Problema escrito 1 → En el informe sobre la profundidad vertical de pozos petroleros, ¿qué archivo de Excel se carga como fuente de datos?
Problema escrito 2 → Por favor, retoma el informe sobre la profundidad vertical de pozos petroleros a partir de su última línea.

El presente informe estadístico analiza la variable Profundidad Vertical de pozos petroleros de Brasil.
# ==============================================================================
# 1. LIBRERÍAS Y CARGA DE DATOS
# ==============================================================================
if(!require(readxl)) install.packages("readxl")
if(!require(dplyr)) install.packages("dplyr")
if(!require(gt)) install.packages("gt")
if(!require(e1071)) install.packages("e1071")
library(readxl)
library(dplyr)
library(gt)
library(e1071)
# Carga de datos
Datos_Brutos <- read_excel("tabela_de_pocos_janeiro_2018.xlsx", sheet = 1)
# Selección y Limpieza
vars_to_keep <- c("POCO", "OPERADOR", "ESTADO", "BACIA", "DIRECAO",
"TIPO", "SITUACAO", "PROFUNDIDADE_VERTICAL_M", "LAMINA_D_AGUA_M")
Datos <- Datos_Brutos %>%
select(any_of(vars_to_keep)) %>%
mutate(PROFUNDIDADE_VERTICAL_M = as.numeric(gsub(",", ".", as.character(PROFUNDIDADE_VERTICAL_M))))
Variable <- na.omit(Datos$PROFUNDIDADE_VERTICAL_M)
Variable <- Variable[Variable > 0]
# ==============================================================================
# 2. CÁLCULOS MATEMÁTICOS (STURGES)
# ==============================================================================
N <- length(Variable)
if(N == 0) stop("ERROR CRÍTICO: No hay datos válidos.")
min_val <- min(Variable)
max_val <- max(Variable)
Rango <- max_val - min_val
K <- floor(1 + 3.322 * log10(N))
Amplitud <- Rango / K
breaks_raw <- seq(min_val, max_val, length.out = K + 1)

Sección de datos →
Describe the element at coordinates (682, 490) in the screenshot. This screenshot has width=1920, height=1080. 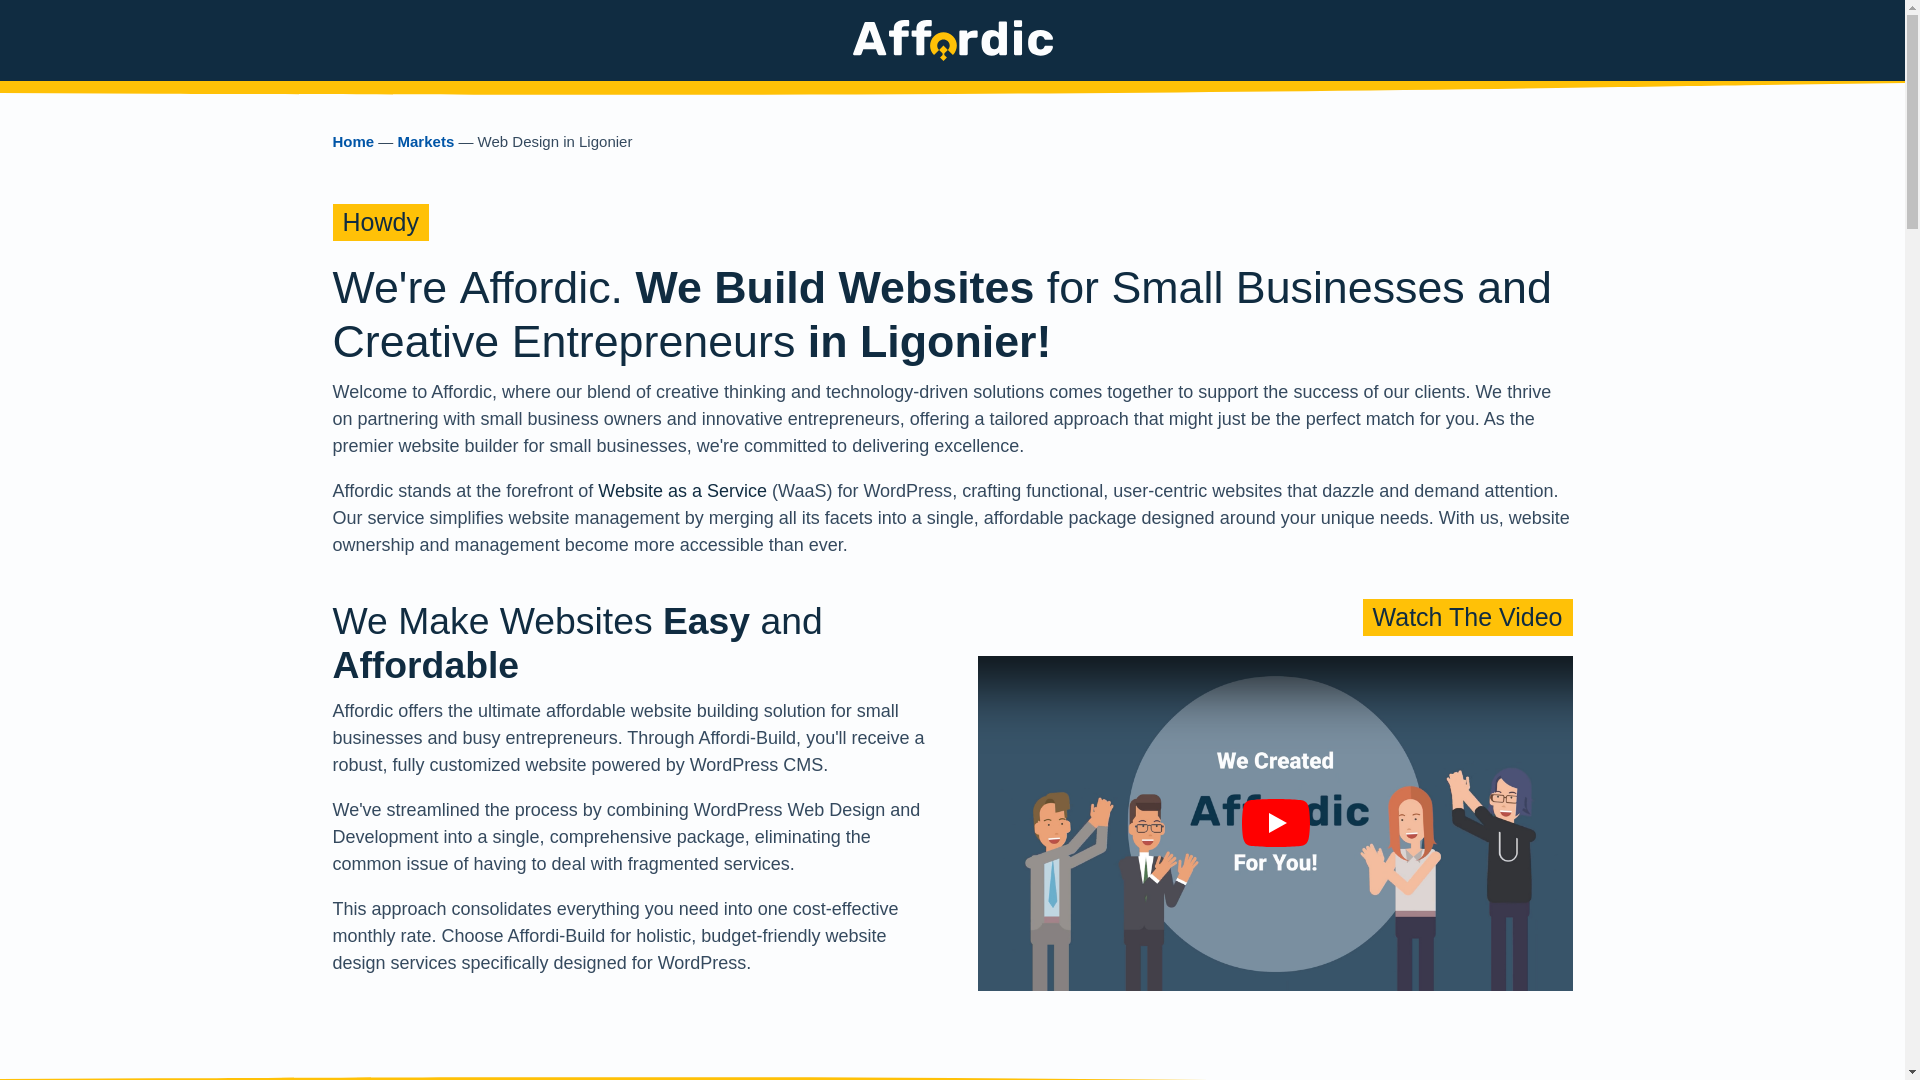
I see `Website as a Service` at that location.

Respuesta 1 → tabela_de_pocos_janeiro_2018.xlsx

Respuesta 2 →
breaks_raw[length(breaks_raw)] <- max_val + 0.0001
lim_inf_raw <- breaks_raw[1:K]
lim_sup_raw <- breaks_raw[2:(K+1)]
MC <- (lim_inf_raw + lim_sup_raw) / 2
# Cálculo de Frecuencias
ni <- numeric(K)
for (i in 1:K) {
if (i < K) {
ni[i] <- length(Variable[Variable >= lim_inf_raw[i] & Variable < lim_sup_raw[i]])
} else {
ni[i] <- length(Variable[Variable >= lim_inf_raw[i] & Variable <= lim_sup_raw[i]])
}
}
hi <- (ni / sum(ni)) * 100
Ni_asc <- cumsum(ni)
Ni_desc <- rev(cumsum(rev(ni)))
Hi_asc <- cumsum(hi)
Hi_desc <- rev(cumsum(rev(hi)))
# Dataframe
TDF_Profundidad <- data.frame(
Li = round(lim_inf_raw, 2),
Ls = round(lim_sup_raw, 2),
MC = round(MC, 2),
ni = ni,
hi = round(hi, 2),
Ni_asc = Ni_asc,
Ni_desc = Ni_desc,
Hi_asc = round(Hi_asc, 2),
Hi_desc = round(Hi_desc, 2)
)A continuación se presenta la tabla de distribución de frecuencias obtenida.
# Totales
totales <- c("TOTAL", "-", "-", sum(ni), round(sum(hi), 2), "-", "-", "-", "-")
TDF_Char <- TDF_Profundidad %>% mutate(across(everything(), as.character))
TDF_Final <- rbind(TDF_Char, totales)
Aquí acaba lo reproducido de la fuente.